Menurutnya, batik khas Salem memiliki 60 jenis motif tradisional yang selama ini telah dipasarkan ke masyarakat. Dengan perkembangannya, saat ini jumlahnya terus bertambah. 

Saat ini, Warmin mengaku telah membuat dua motif baru yang segera dipasarkan ke publik. Kedua motif tersebut di antaranya motif batik tinemu bagja dengan jumlah produksi 35 lembar dan mutiara Brebes mencapai 300 lembar Jenis motif tersebut telah banyak diminati. Bahkan permintaan terhadap dua jenis motif itu mulai berdatangan dari daerah lain seperti, Jogyakarta, Ngawi, dan Bandung.

Batik salem atau yang dikenal dengan motif batik brebesan adalah salah satu kekayaan asal Kabupaten Brebes yang telah menjadi komoditas ekonomi warga Desa Bentar, dan Bentarsari, Kecamatan Salem. Keberadaan batik brebesan muncul sekitar abad ke-IXX (sembilan belas), tepatnya pada tahun 1917.  

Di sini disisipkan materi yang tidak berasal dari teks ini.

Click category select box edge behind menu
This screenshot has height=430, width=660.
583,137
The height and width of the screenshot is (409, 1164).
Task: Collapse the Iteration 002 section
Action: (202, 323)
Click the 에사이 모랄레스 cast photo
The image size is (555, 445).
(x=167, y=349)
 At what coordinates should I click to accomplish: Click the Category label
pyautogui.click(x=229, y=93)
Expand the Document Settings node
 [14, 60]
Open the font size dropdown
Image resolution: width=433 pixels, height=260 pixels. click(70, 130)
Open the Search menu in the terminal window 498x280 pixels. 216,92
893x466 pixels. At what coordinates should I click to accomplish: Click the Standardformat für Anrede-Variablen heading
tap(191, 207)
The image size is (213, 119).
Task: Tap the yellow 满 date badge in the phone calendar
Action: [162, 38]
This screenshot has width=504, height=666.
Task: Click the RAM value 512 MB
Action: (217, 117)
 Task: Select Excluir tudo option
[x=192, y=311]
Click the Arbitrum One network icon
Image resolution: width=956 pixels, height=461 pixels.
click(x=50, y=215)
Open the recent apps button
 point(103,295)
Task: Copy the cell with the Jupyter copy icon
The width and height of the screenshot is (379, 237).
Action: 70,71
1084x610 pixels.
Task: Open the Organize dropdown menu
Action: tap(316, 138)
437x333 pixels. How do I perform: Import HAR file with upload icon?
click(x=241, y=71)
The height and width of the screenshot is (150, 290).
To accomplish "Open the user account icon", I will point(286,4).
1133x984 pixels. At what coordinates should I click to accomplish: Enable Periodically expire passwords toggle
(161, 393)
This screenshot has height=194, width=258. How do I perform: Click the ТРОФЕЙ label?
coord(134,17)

Dari perkembangannya, saat ini batik salem telah munculkan berbagai motif, di antaranya motif kopi pecah, manggar, dan ukel dengan ciri khas warna hitam dan putih. 

Salah satu pemerhati kerajinan batik yang juga pengusaha batik asal Semarang, Widianingsih Sunandar mengaku, dilihat dari motif yang ada batik salem memiliki keunggulan tersendiri dibandingkan dengan batik dari daerah lainnya. Untuk itu, ia membawa batik salem untuk di jual di galeri miliknya.

Keberadaan batik salem yang memiliki keindahan dalam bentuk dan ragam corak terus dipopulerkan oleh para pengrajin. Salah satunya dengan mempromosikannya ke sejumlah pegawai di lingkungan Pemkab Brebes. Dari promosi itu, tak sedikit beberapa pegawai di lingkungan Pemkab Brebes kini banyak yang menggandrungi kain batik brebesan.

Lusiana Indira Isni misalnya, PNS yang bertugas di Kantor Pemda Brebes  mengaku sudah lama menggunakan batik salem sebagai pakaian keseharian. Menurutnya, keberadaan batik salem merupakan salah satu produk unggulan Kabupaten Brebes. 

"Saya telah menggunakan batik salem sebagai pakaian keseharian. Selain itu, coraknya yang beragam membuat batik salem sangat cocok untuk busana kerja," ungkapnya.